→ Document segment:
######

Non-ignorable fuzziness in granular counts: the case of RNA-seq data
Antonio Calcagnì, Arianna Consiglio, Przemyslaw Grzegorzewski, Corrado Mencar
TLDR
This paper shows that fuzzy counts in RNA-seq data lead to non-ignorable reporting mechanisms and introduces a hierarchical model to address this.
Key contributions
- RNA-seq data often contains "granular counts" due to read-to-gene alignment ambiguity.
- Demonstrates that fuzzy reporting mechanisms lead to non-ignorable "coarsening-not-at-random" structures.
- Proposes a tractable hierarchical model to address and illustrate this non-ignorable fuzziness in RNA-seq.
Why it matters
This paper identifies non-ignorable fuzziness in RNA-seq data, which can bias results if not accounted for. It introduces a novel hierarchical model to correctly handle this ambiguity, improving transcriptomics study reliability.
Original Abstract
RNA-seq count data are often affected by read-to-gene alignment ambiguity, especially in high-dimensional transcriptomics. This type of ambiguity can be conveniently expressed through granular counts, namely fuzzy-valued observations of latent discrete quantities. We study a class of fuzzy-reporting mechanisms and show that, when reporting exploits graded membership, ignorability fails generically, leading to a coarsening-not-at-random structure. A hierarchical model is then introduced as a tractable instance of this construction and illustrated using RNA-seq data.

######

→ Task set:
(a) Answer these about the RNA-seq paper summary:
(i) What do the key contributions give as the cause of "granular counts" in RNA-seq data?
(ii) In the original abstract, what structure results when ignorability fails?
(iii) What does the part headed "Why it matters" say the new model improves?
(b) Retype the part of the RNA-seq paper summary starting at "Non-ignorable fuzziness in granular" and ending at "to address this.", with every word and mark unchanged.

→ Records supplied:

######

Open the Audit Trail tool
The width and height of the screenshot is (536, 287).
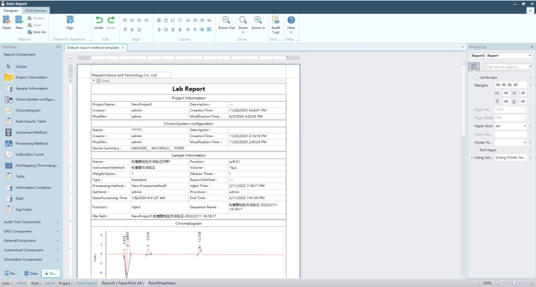tap(276, 22)
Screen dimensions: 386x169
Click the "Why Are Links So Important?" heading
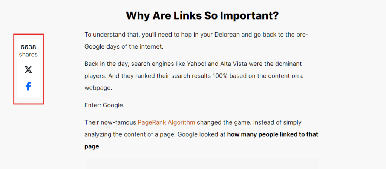point(202,16)
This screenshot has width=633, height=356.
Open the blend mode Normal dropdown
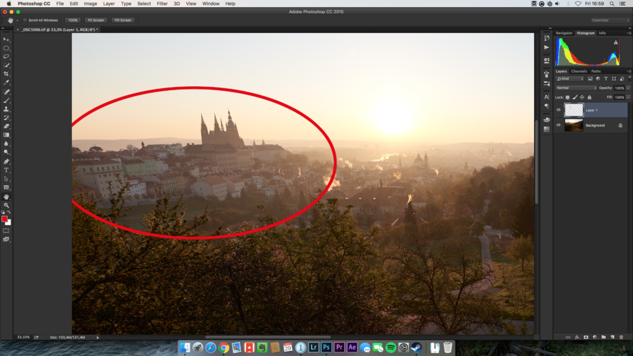(576, 88)
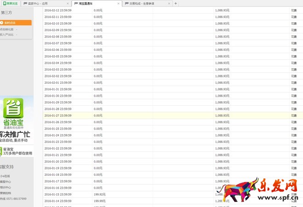Close the 交易构成 - 生意参谋 tab
Viewport: 303px width, 207px height.
169,3
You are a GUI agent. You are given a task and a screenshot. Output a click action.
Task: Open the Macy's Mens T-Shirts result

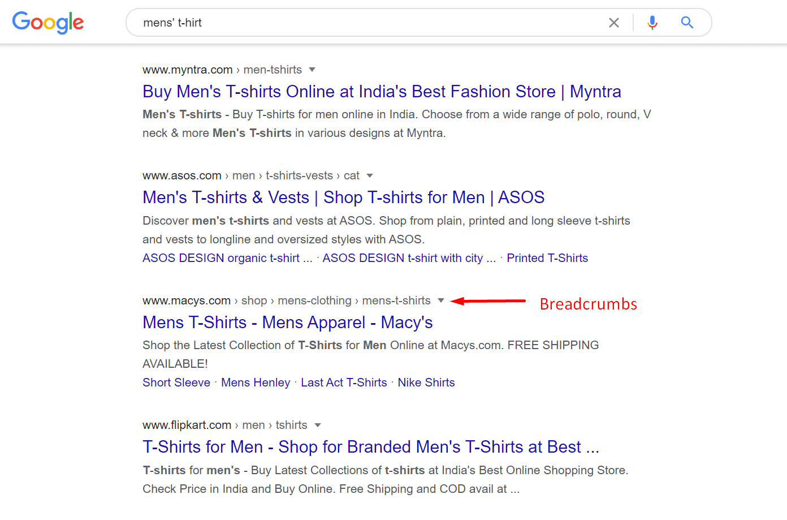[x=287, y=322]
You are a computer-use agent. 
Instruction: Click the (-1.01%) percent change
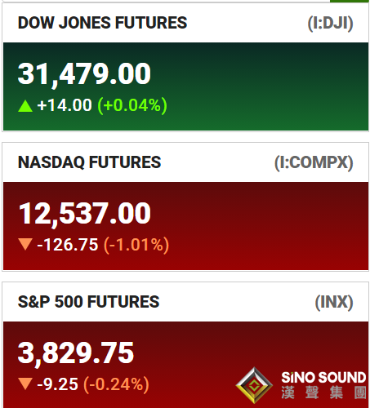pos(136,245)
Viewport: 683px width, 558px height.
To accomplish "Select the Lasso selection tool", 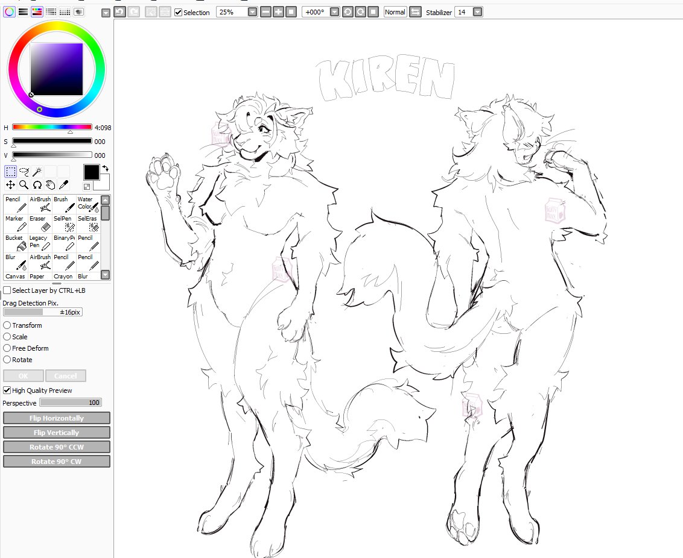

######

→ Task responses:
(a)
(i) Read-to-gene alignment ambiguity.
(ii) A coarsening-not-at-random structure.
(iii) Transcriptomics study reliability.

(b)
Non-ignorable fuzziness in granular counts: the case of RNA-seq data
Antonio Calcagnì, Arianna Consiglio, Przemyslaw Grzegorzewski, Corrado Mencar
TLDR
This paper shows that fuzzy counts in RNA-seq data lead to non-ignorable reporting mechanisms and introduces a hierarchical model to address this.